> Data for this task:

........

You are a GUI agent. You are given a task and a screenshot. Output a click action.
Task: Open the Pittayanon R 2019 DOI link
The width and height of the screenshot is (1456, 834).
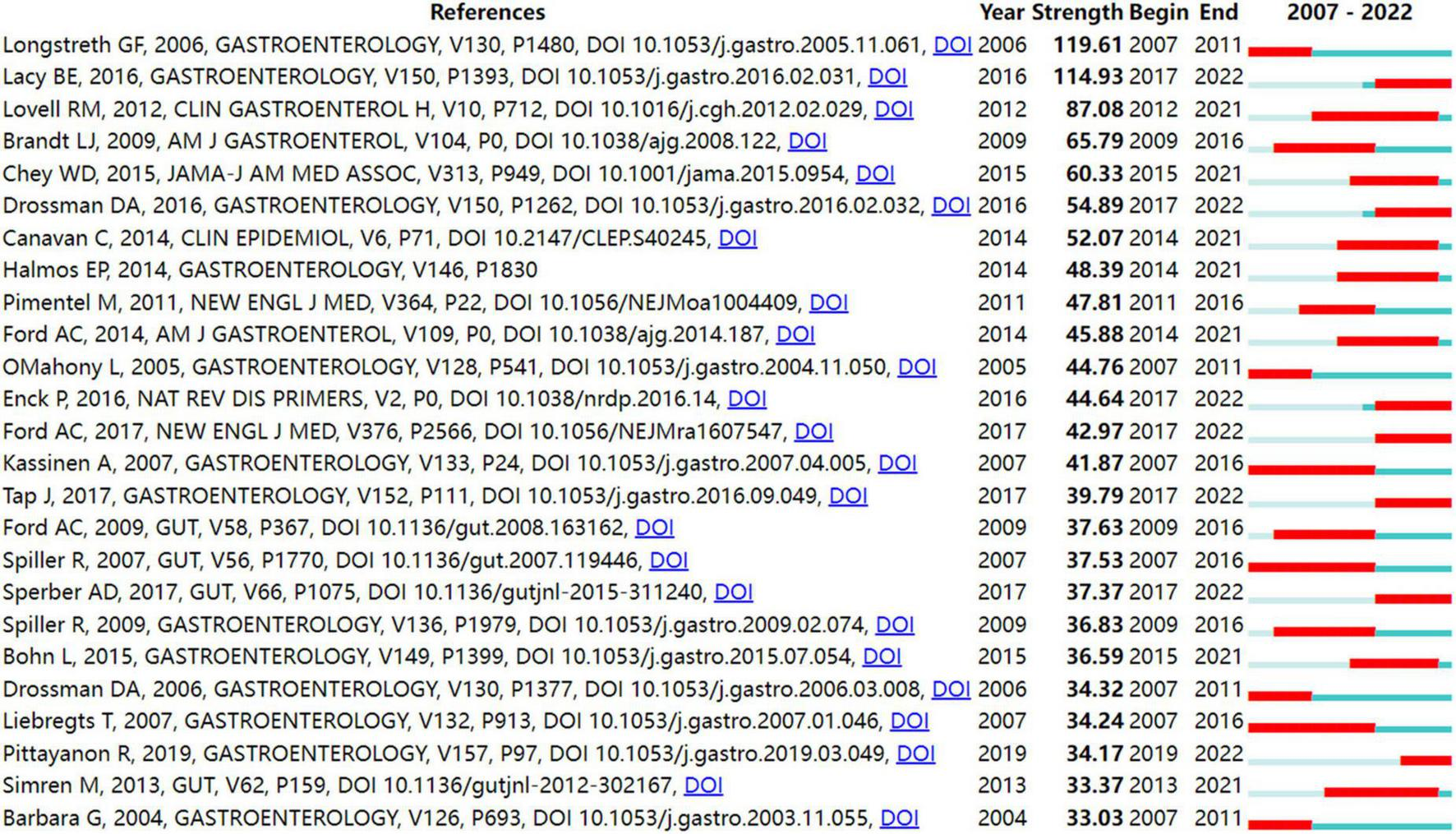[915, 753]
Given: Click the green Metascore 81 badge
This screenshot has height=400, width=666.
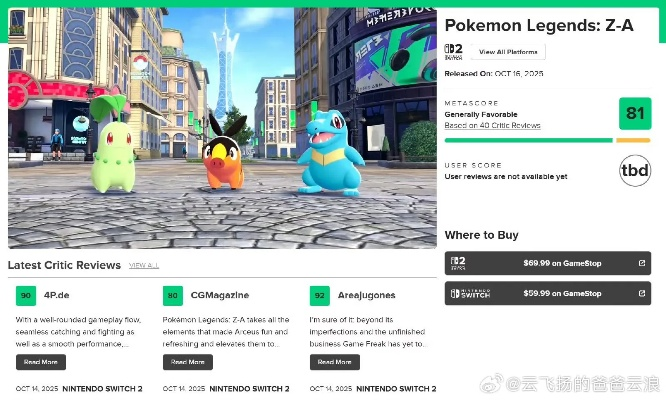Looking at the screenshot, I should 634,114.
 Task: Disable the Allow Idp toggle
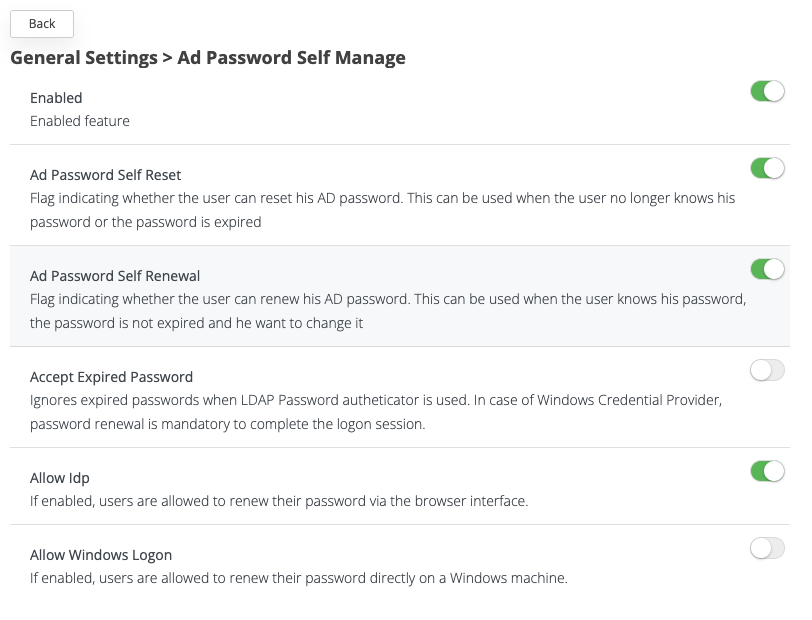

........

> Requirement: Please copy the rows verbatim, from the line containing "Given: Click the green Metascore 81 badge" through the end of the rows, leaving out the pictures.

> Result of the task:
Given: Click the green Metascore 81 badge
This screenshot has height=400, width=666.
Looking at the screenshot, I should 634,114.
 Task: Disable the Allow Idp toggle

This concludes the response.